EXERCISE MATERIAL below:

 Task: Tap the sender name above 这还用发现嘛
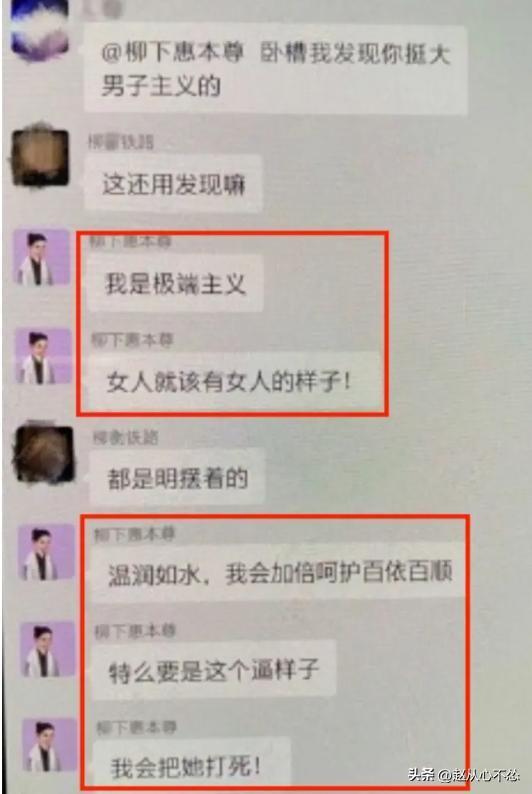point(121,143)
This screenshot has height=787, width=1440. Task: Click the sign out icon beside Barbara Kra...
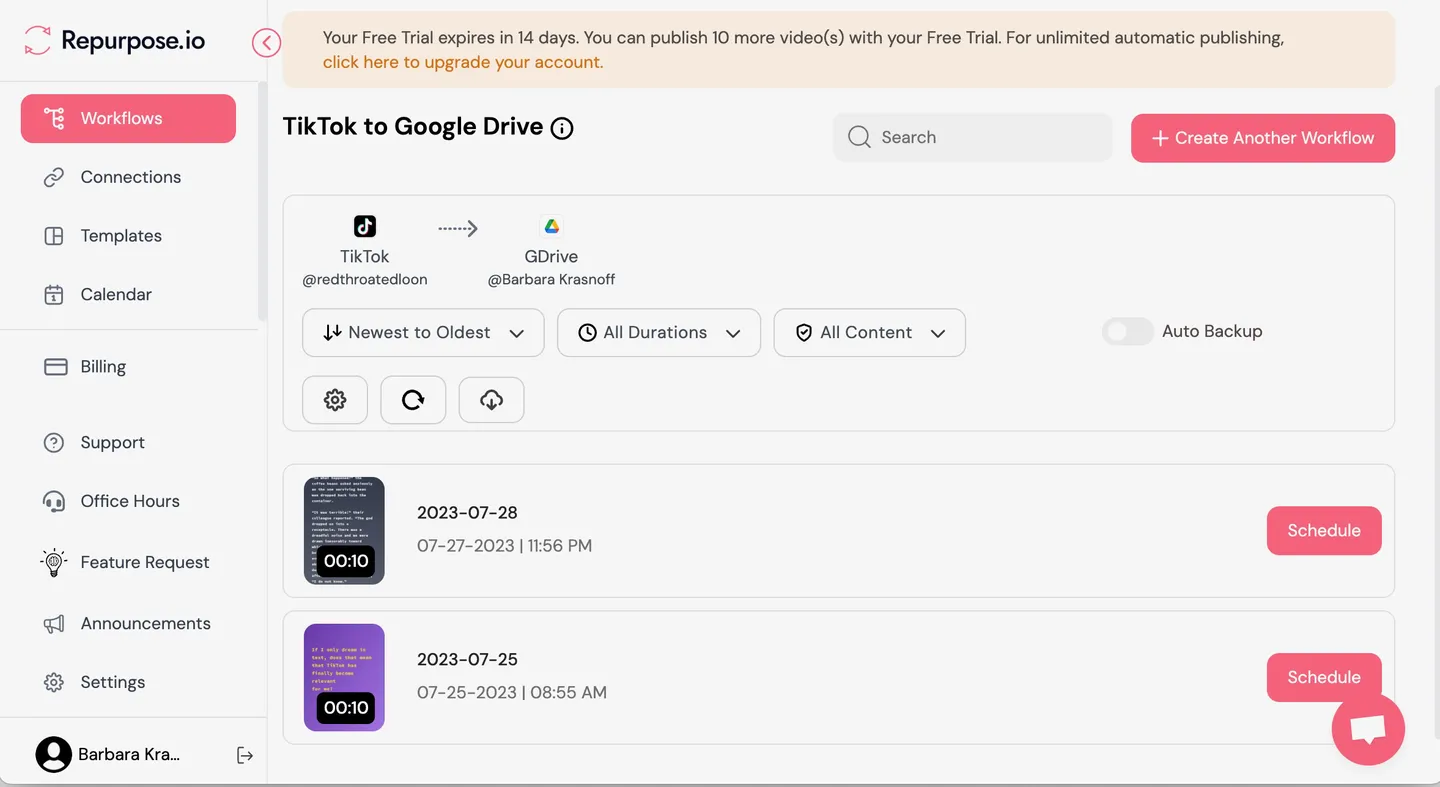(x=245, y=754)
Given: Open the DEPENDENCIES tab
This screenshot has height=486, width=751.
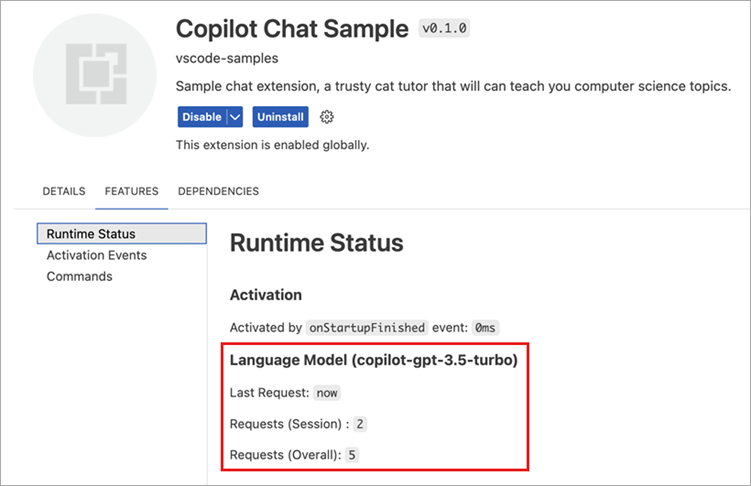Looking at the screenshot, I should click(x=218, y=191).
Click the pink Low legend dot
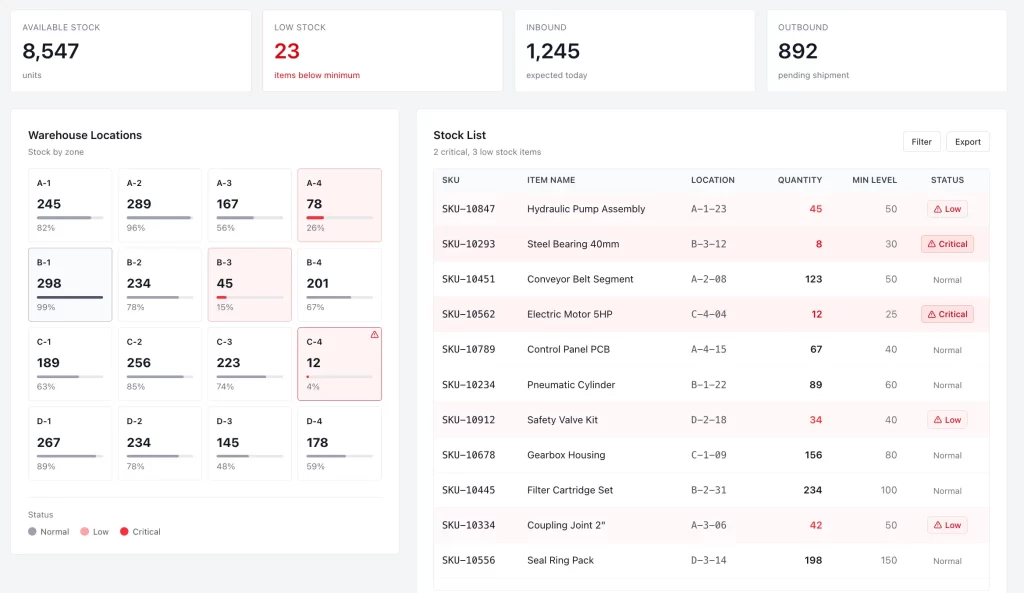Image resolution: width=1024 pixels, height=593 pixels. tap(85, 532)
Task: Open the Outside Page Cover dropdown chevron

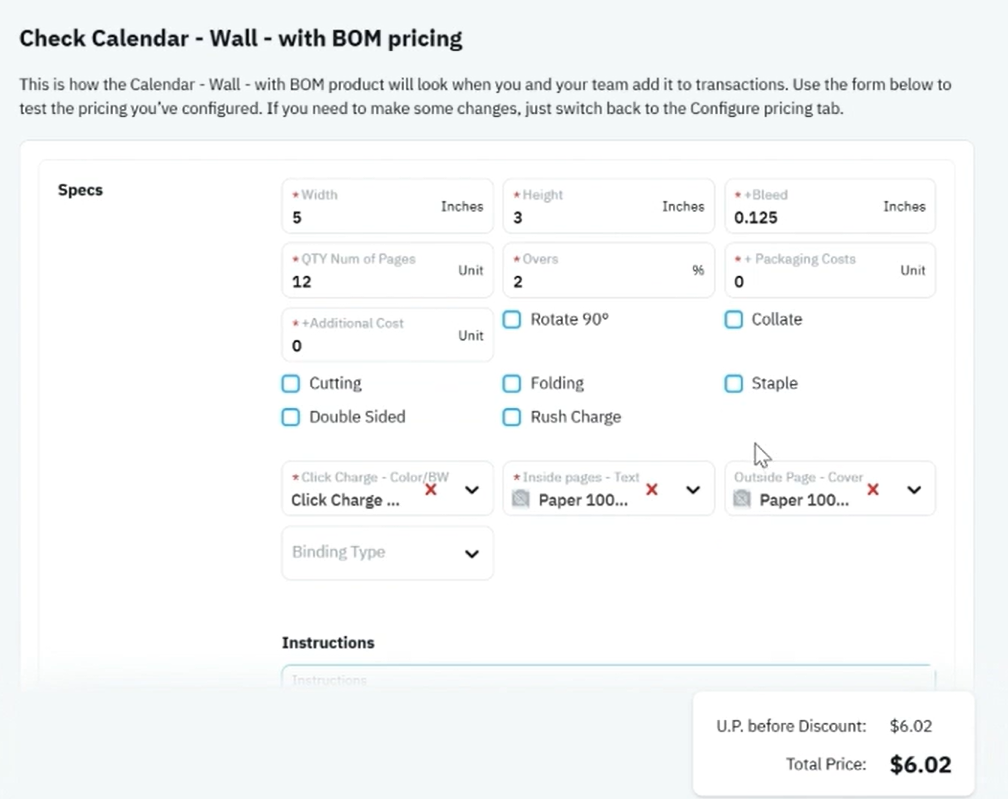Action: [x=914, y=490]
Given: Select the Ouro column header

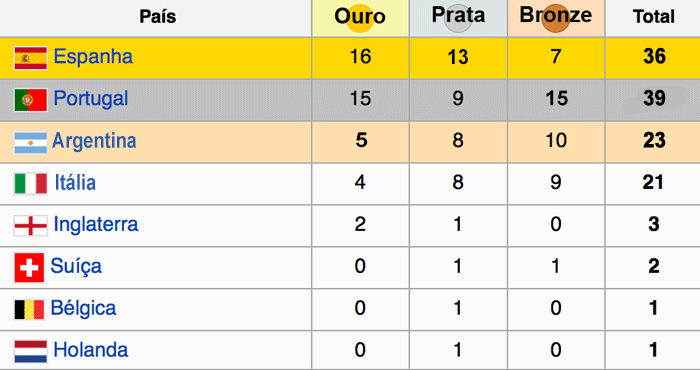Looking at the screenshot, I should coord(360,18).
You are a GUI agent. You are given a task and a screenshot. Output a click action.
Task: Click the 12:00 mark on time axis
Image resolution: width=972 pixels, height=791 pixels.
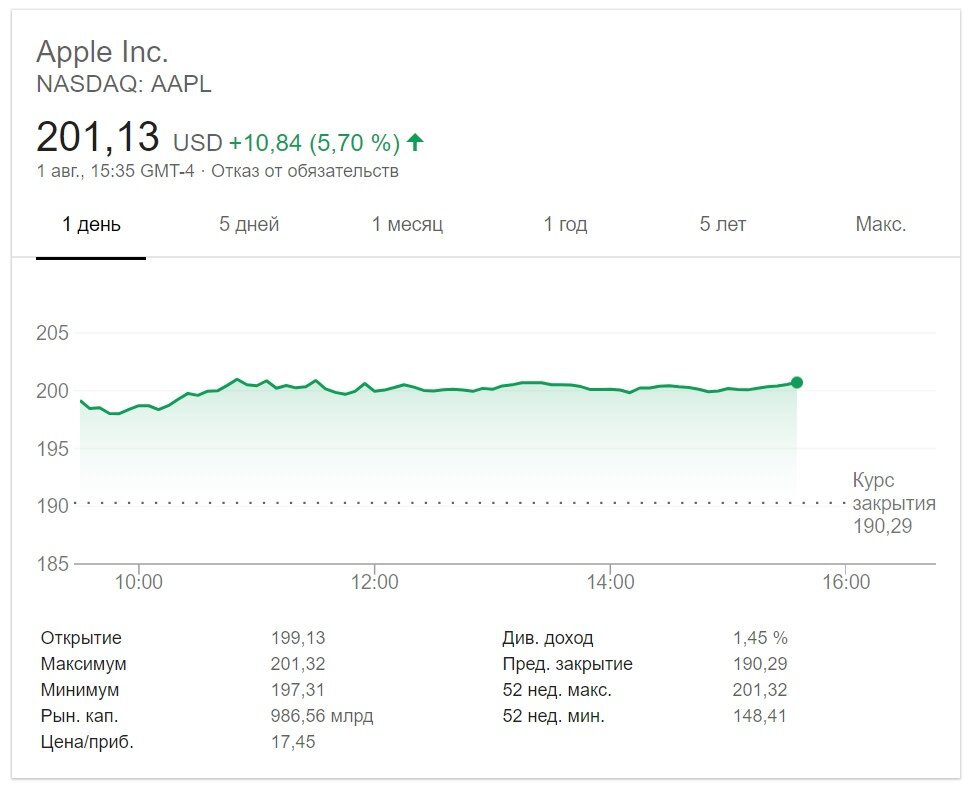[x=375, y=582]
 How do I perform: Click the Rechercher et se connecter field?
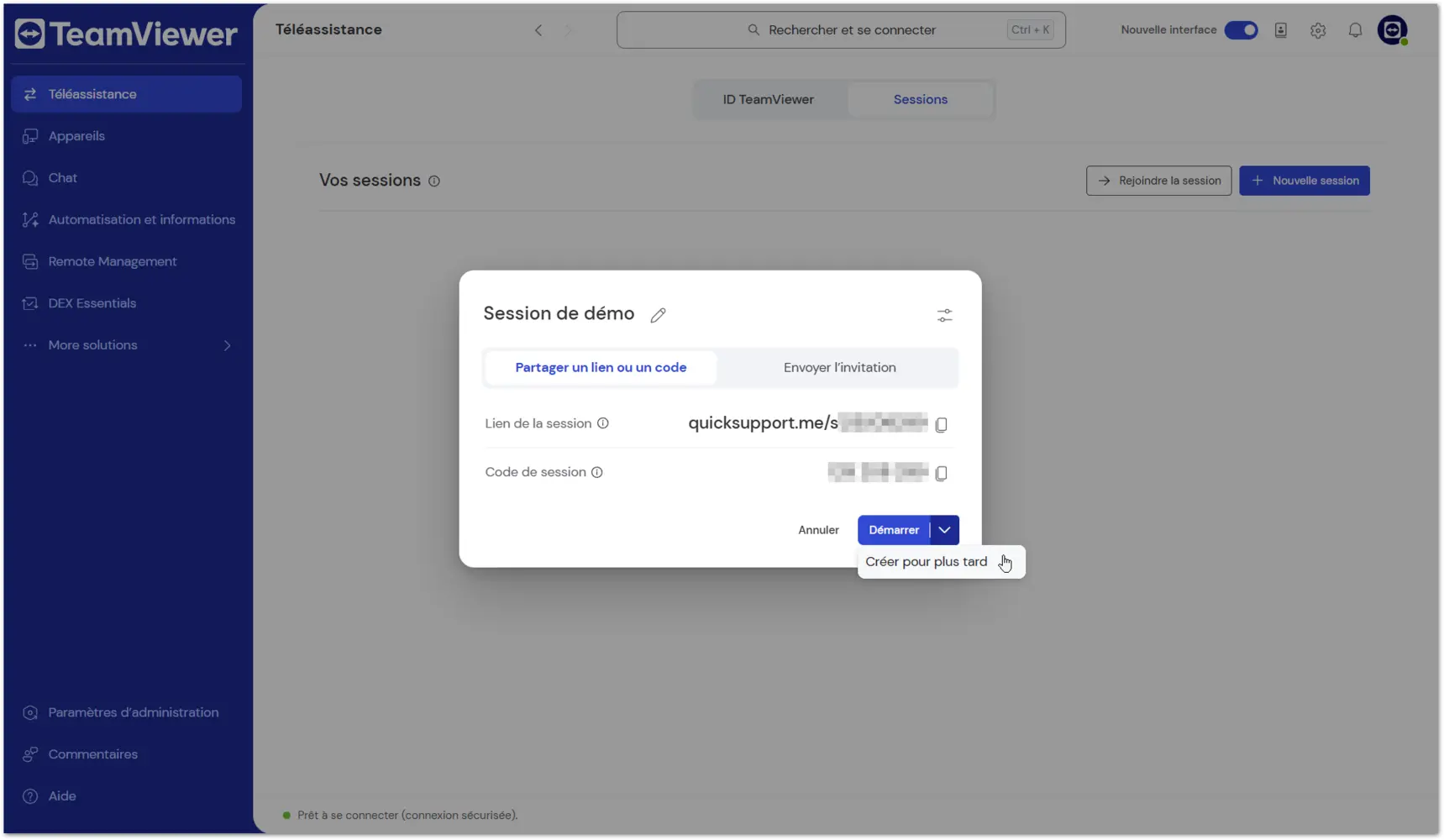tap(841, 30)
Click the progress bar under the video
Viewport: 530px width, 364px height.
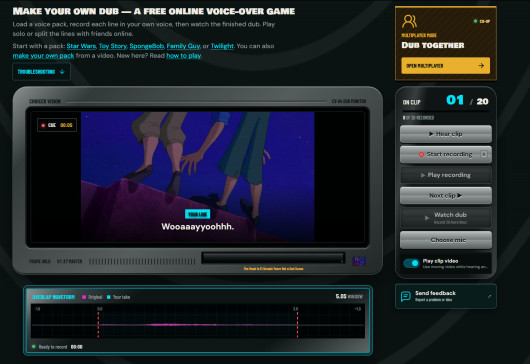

End of EXERCISE MATERIAL.

● **PROBLEM TO WORK ON**:
For the entries above, the output must hold exactly the lines from the one with "Click the progress bar under the video" through the last line, both included, and no pictures.

● **SOLUTION BELOW**:
Click the progress bar under the video
Viewport: 530px width, 364px height.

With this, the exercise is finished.